Generasi sandwich sendiri mengacu pada generasi usia produktif yang memiliki kewajiban dan tanggungan membiayai hidup tiga generasi yaitu orang tua, diri sendiri, dan anaknya. Pakar ekonomi Universitas Airlangga, Noven Suprayogi mengatakan fenomena generasi sandwich ini merupakan permasalahan yang kompleks. Bukan hanya dari sisi ekonomi, namun juga sisi sosial budaya. Apalagi Indonesia menjunjung erat kekeluargaan dan adat ketimuran yang mana seorang anak memiliki kewajiban membiayai orang tua.
“Banyaknya generasi sandwich juga dikarenakan masyarakat Indonesia terjebak dalam middle income trap atau berpenghasilan menengah. Mereka tidak tergolong kaya dan juga tidak tergolong kategori miskin. Biasanya yang menjadi persoalan, apalagi mereka mengalami kesulitan akan berisiko untuk jatuh roda perekonomiannya,” kata Noven dalam keterangan tertulis, dikutip pada Selasa (6/8/2024).
Bagi generasi sandwich, kata dia, terdapat dua faktor penting dalam manajemen finansial. Yaitu perencanaan dan pengalokasian keuangan yang matang.

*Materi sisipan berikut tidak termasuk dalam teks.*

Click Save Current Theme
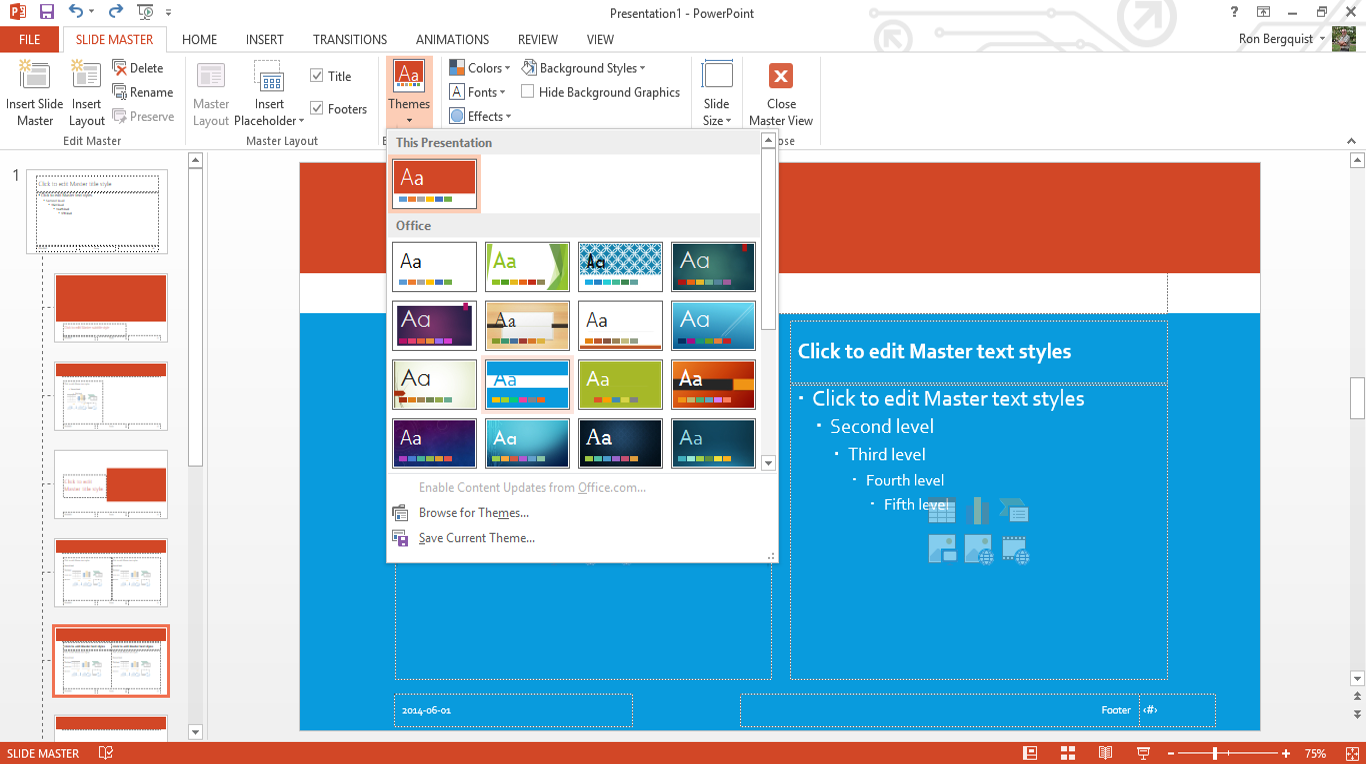The image size is (1366, 764). 476,538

Dalam hal ini, anak muda harus mulai mempersiapkan dana-dana untuk jangka panjang seperti dana pendidikan, dana kesehatan, dan dana pensiun.
“Kedua faktor tersebut harus diperhatikan betul, terutama anak muda yang masih dalam usia produktif. Upaya-upaya tersebut bertujuan untuk menghindari kecenderungan bergantung dengan orang lain di masa usia senja,” jelas dia.

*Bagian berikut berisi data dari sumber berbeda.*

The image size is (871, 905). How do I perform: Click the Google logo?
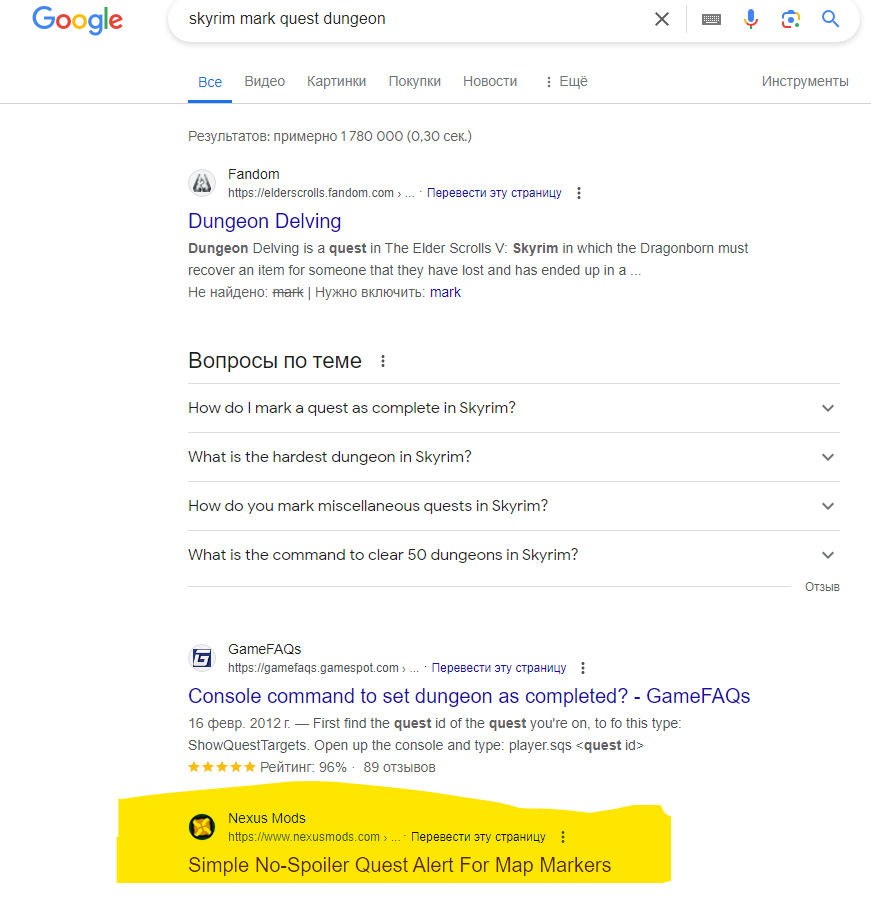(77, 20)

Selain itu, Noven menyarankan anak muda untuk mencoba berinvestasi. Pada era sekarang telah tersedia banyak instrumen-instrumen penyedia jasa investasi untuk para anak muda. Ia menilai, berinvestasi akan lebih efektif untuk anak muda dalam pengelolaan keuangan.
“Sebenarnya, sama halnya dengan menabung. Namun, terkadang anak muda menerapkan menabung itu dengan cara menyisakan. Seharusnya jangan menyisakan, tapi harus ada sekian persen yang memang dialokasikan untuk tabungan,” kata dia.

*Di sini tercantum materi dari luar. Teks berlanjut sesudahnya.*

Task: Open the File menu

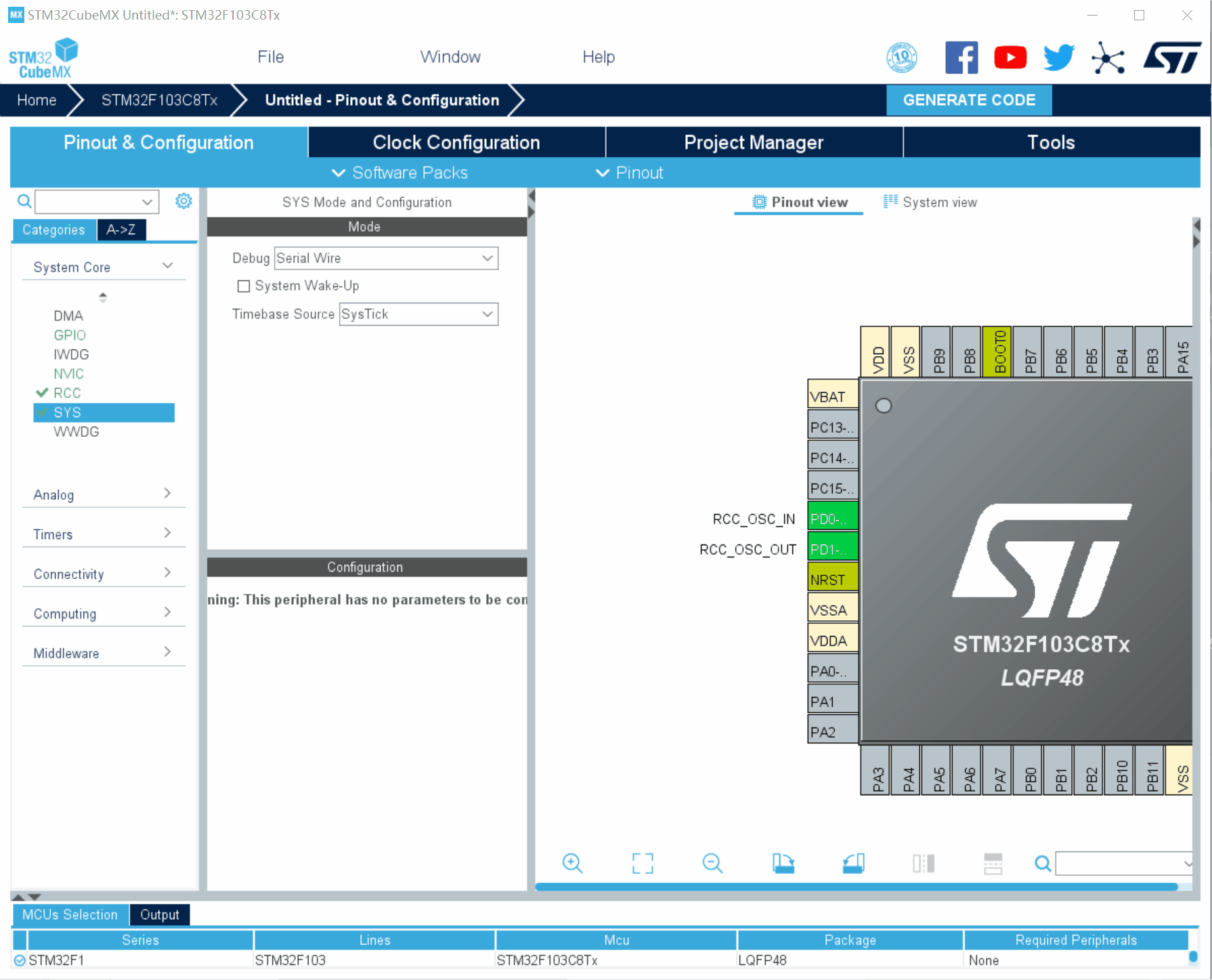Action: pos(270,57)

Ia menambahkan, dalam berinvestasi harus melihat karakteristik dan kemampuan diri sendiri. Pilihlah produk investasi yang terpercaya dan akurat serta terverifikasi oleh Otoritas Jasa Keuangan (OJK) untuk mengelola keuangan. Perhatikan juga konsep segara risiko dalam berinvestasi.
“Dalam menentukan produk investasi harus mengetahui untuk jangka pendek atau panjang serta karakteristik diri. Karakteristik diri ini meliputi apakah berani untuk mengambil risiko yang tinggi atau tidak. Karakteristik ini yang tahu hanya diri sendiri, tinggal kita menyesuaikan produk investasi yang cocok,” ujar Noven.